Le documentaire fonctionne si bien en partie parce que Pettengill permet à l'État de parler avec ses propres mots, qui sont hérissés de mépris froid et technocratique. Les images proviennent entièrement d’archives, et seules les images de l'État et des actualités sont utilisées (avec la médiation du récit percutant de Haslett). Riotsville offre une visualisation soutenue de la panique de l'État, un théâtre dans lequel les autorités jouent leur paranoïa : des radicaux noirs incitant à une émeute parmi les manifestants blancs anti-guerre ; des snipers se cachant sur les toits ; des policiers et des soldats apprenant quoi craindre et comment gérer leur peur.

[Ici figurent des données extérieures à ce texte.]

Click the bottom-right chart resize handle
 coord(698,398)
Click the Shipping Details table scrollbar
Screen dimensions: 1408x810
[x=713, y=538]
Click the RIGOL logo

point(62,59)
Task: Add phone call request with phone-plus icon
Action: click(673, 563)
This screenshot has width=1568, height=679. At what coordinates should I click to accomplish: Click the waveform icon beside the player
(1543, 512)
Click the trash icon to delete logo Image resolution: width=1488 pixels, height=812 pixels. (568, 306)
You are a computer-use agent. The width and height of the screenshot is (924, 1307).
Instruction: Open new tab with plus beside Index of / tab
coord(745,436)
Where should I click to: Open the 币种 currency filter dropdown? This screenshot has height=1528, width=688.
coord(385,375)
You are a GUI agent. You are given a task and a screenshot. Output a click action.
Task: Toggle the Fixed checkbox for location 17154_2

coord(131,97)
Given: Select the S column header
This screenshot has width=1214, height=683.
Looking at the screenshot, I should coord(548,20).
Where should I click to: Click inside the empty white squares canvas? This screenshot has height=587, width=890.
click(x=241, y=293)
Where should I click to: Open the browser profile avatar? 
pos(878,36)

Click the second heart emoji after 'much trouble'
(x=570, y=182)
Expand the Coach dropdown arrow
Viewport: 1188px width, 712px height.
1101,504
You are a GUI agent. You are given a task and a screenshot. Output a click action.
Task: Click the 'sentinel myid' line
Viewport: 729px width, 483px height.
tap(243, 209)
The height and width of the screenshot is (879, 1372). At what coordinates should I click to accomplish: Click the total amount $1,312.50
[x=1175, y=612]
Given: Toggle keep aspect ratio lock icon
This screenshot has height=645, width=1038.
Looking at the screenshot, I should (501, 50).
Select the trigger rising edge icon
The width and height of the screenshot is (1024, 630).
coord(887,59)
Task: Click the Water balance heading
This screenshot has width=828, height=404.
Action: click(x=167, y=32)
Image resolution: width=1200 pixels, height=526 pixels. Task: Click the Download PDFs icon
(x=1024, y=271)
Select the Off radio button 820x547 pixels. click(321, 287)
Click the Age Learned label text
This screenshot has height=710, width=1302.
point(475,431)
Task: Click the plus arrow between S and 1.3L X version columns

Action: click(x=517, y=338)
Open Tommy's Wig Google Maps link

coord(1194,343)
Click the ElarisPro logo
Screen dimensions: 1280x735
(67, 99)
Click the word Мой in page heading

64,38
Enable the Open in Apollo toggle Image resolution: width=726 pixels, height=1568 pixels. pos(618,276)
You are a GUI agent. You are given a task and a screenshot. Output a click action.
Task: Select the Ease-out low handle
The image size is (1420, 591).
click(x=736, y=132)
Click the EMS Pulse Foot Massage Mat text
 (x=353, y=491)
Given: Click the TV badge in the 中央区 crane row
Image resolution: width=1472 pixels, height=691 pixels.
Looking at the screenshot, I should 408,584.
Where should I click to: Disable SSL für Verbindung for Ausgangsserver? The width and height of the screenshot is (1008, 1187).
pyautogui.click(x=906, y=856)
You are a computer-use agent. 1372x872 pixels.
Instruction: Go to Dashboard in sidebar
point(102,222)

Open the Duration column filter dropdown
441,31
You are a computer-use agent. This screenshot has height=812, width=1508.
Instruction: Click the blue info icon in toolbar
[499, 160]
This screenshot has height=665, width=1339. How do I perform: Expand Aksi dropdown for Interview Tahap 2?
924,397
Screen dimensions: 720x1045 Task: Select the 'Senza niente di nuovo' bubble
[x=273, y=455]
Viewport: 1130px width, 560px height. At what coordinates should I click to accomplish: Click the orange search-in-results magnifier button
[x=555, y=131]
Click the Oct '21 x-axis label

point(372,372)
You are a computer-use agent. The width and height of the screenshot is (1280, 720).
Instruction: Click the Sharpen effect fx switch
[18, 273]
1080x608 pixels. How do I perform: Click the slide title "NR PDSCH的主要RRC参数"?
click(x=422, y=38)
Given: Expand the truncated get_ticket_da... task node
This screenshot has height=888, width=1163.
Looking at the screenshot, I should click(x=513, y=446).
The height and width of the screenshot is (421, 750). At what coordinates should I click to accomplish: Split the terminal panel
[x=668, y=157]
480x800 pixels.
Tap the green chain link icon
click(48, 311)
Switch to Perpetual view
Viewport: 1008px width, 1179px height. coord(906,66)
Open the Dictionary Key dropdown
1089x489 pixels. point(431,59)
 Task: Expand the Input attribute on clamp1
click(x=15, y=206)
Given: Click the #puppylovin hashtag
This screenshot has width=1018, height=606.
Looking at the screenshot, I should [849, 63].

L'horreur du film réside dans la prise de conscience que toute cette opération est menée au nom d'une police plus humaine. La leçon sanglante de cette époque, à l'aube de l'incarcération massive, est que la réforme de la police engendre le pouvoir de la police.1 Riotsville, USA présente une enquête kaléidoscopique sur les nombreuses apparences de la réforme, de la professionnalisation promise par la cartographie de la criminalité basée sur les données à la croyance indue que la formation de la police peut endiguer sa violence.